Study Design, Setting, and Data Sources

This was a retrospective cohort study of 90 Veterans with moderate-to-severe diabetic foot infections [3] from the Veterans Affairs (VA) Maryland Health Care System from 1 January 2017 through 31 December 2019. The VA Maryland Health Care System provides both inpatient and ambulatory care to many of its Veterans, including all of the Veterans in this cohort. At this center, inpatient care for diabetic foot infections typically involves internal medicine as the primary provider with podiatry, infectious diseases, and vascular surgery as consultants. Podiatry consultants obtain a deep foot culture after debridement or incision and drainage for almost all moderate-to-severe diabetic foot infections. In the outpatient setting, podiatry follows these patients in a high-risk clinic until healed (ie, months to years), and infectious diseases follows these patients for the duration of antibiotic therapy (ie, weeks to months).
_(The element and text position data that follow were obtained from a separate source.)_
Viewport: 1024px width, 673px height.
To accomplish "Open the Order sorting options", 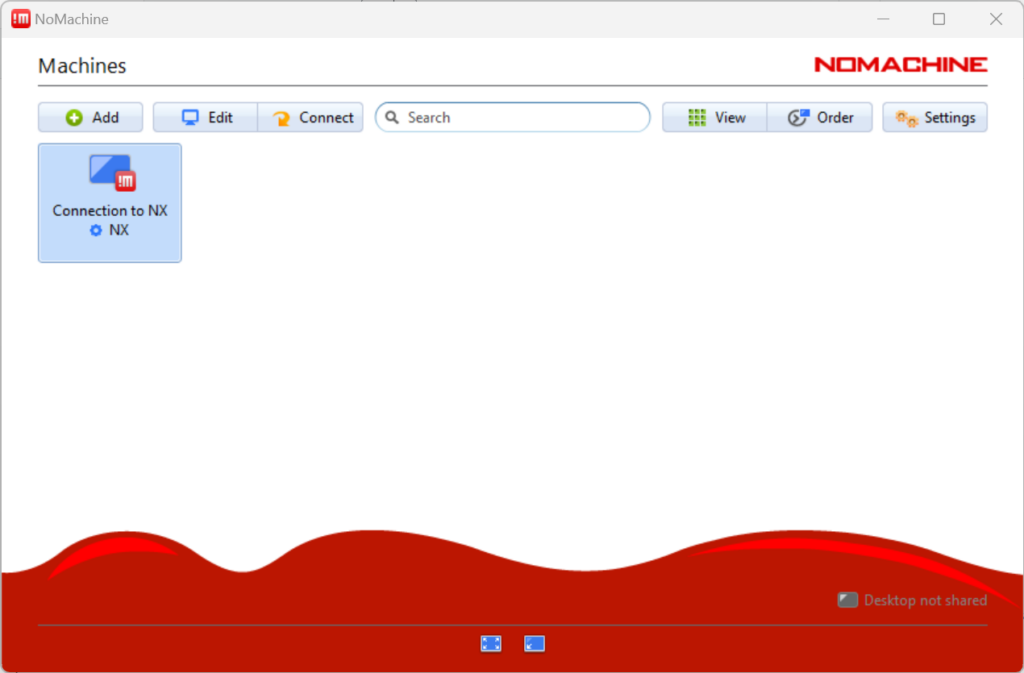I will 820,117.
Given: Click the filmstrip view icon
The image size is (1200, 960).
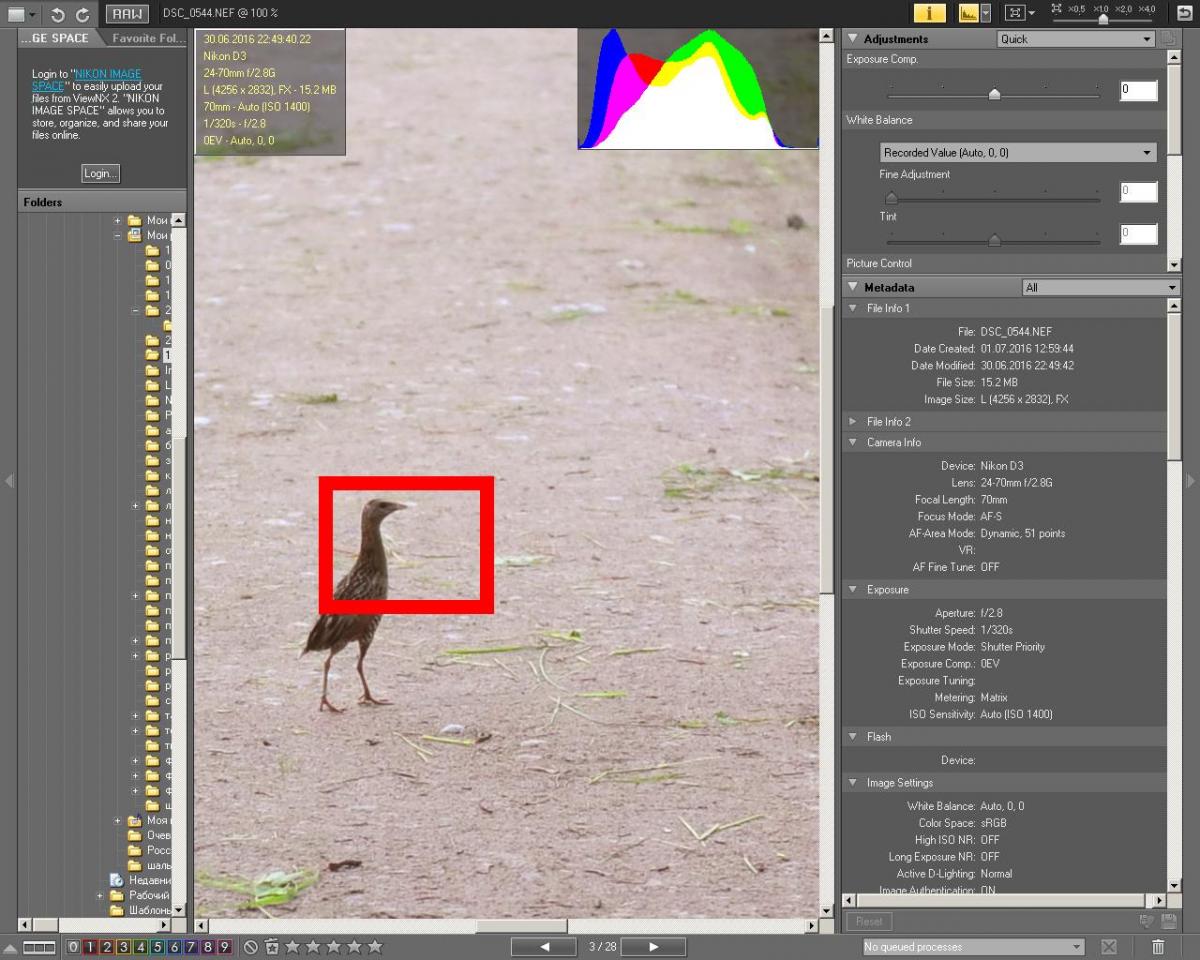Looking at the screenshot, I should tap(39, 947).
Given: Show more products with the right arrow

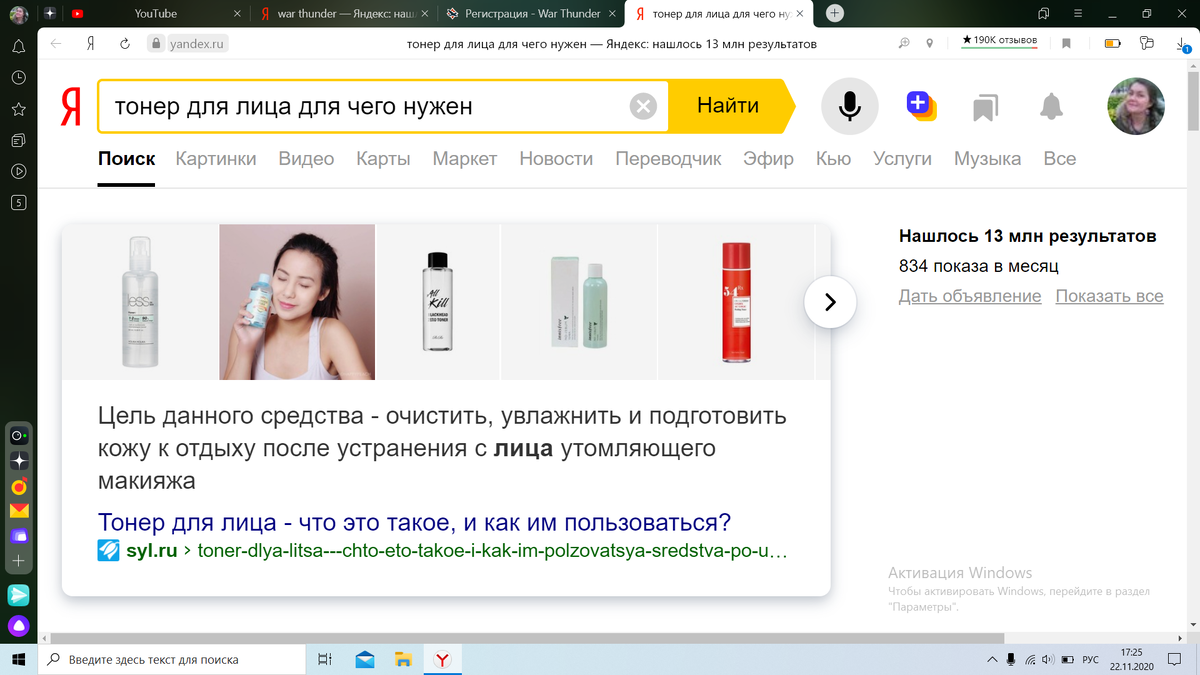Looking at the screenshot, I should (830, 302).
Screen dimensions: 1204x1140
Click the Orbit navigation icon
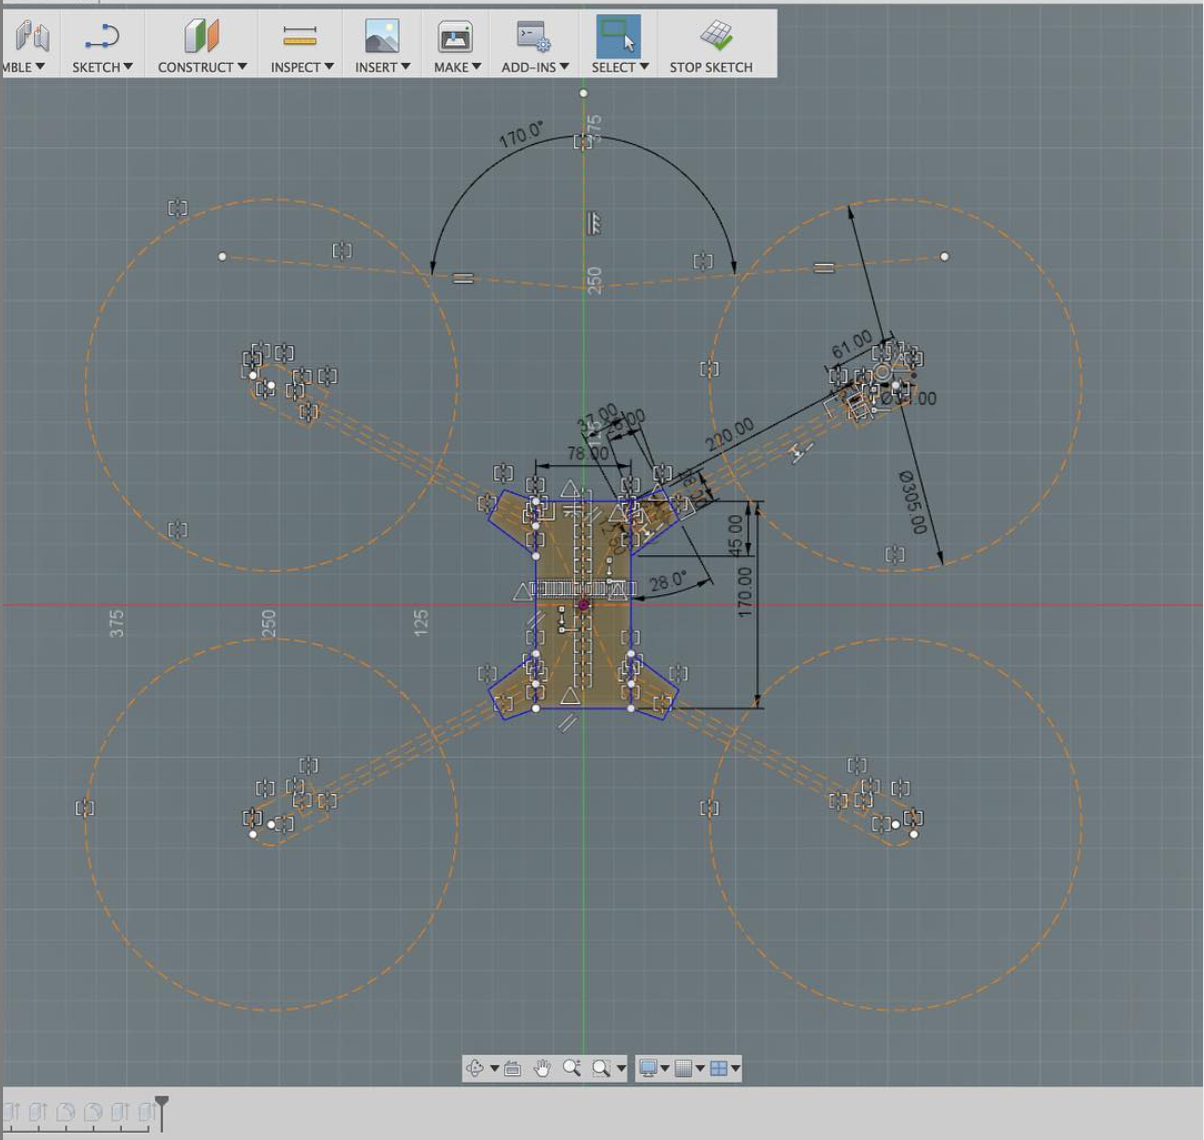coord(476,1068)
We identified potential subjects using culture data from TheraDoc (Premier Inc, Charlotte, North Carolina), a clinical surveillance system commonly used by hospital epidemiology and infection control programs for healthcare-associated infection surveillance. Additional inclusion and exclusion criteria were applied by review of the Computerized Patient Record System (CPRS), the electronic medical record for both inpatient and ambulatory encounters at the VA Maryland Health Care System and VA facilities across the country. This study was approved by the Research and Development Office of the VA Maryland Health Care System and determined exempt by the Institutional Review Board of the University of Maryland, Baltimore.

Study Population

Our inclusion criteria were diabetes and a deep foot culture (eg, bone, soft tissue, abscess), meeting criteria for moderate or severe diabetic foot infection as defined by the Infectious Diseases Society of America and the International Working Group on the Diabetic Foot, excluding superficial swabs and foot cultures unrelated to diabetes (eg, hardware removal, cancer biopsy) [3, 18, 19]. Diabetes was defined by a diagnosis code of diabetes from at least 2 primary care encounters in CPRS during the year prior to baseline. We did not distinguish between type 1 and type 2 diabetes because their complications tend manifest similarly. The date of foot culture defined entry into the cohort (ie, baseline). We stopped enrollment on 31 December 2019 to allow for at least 1 year of follow-up (ie, through 31 December 2020) for the entire cohort.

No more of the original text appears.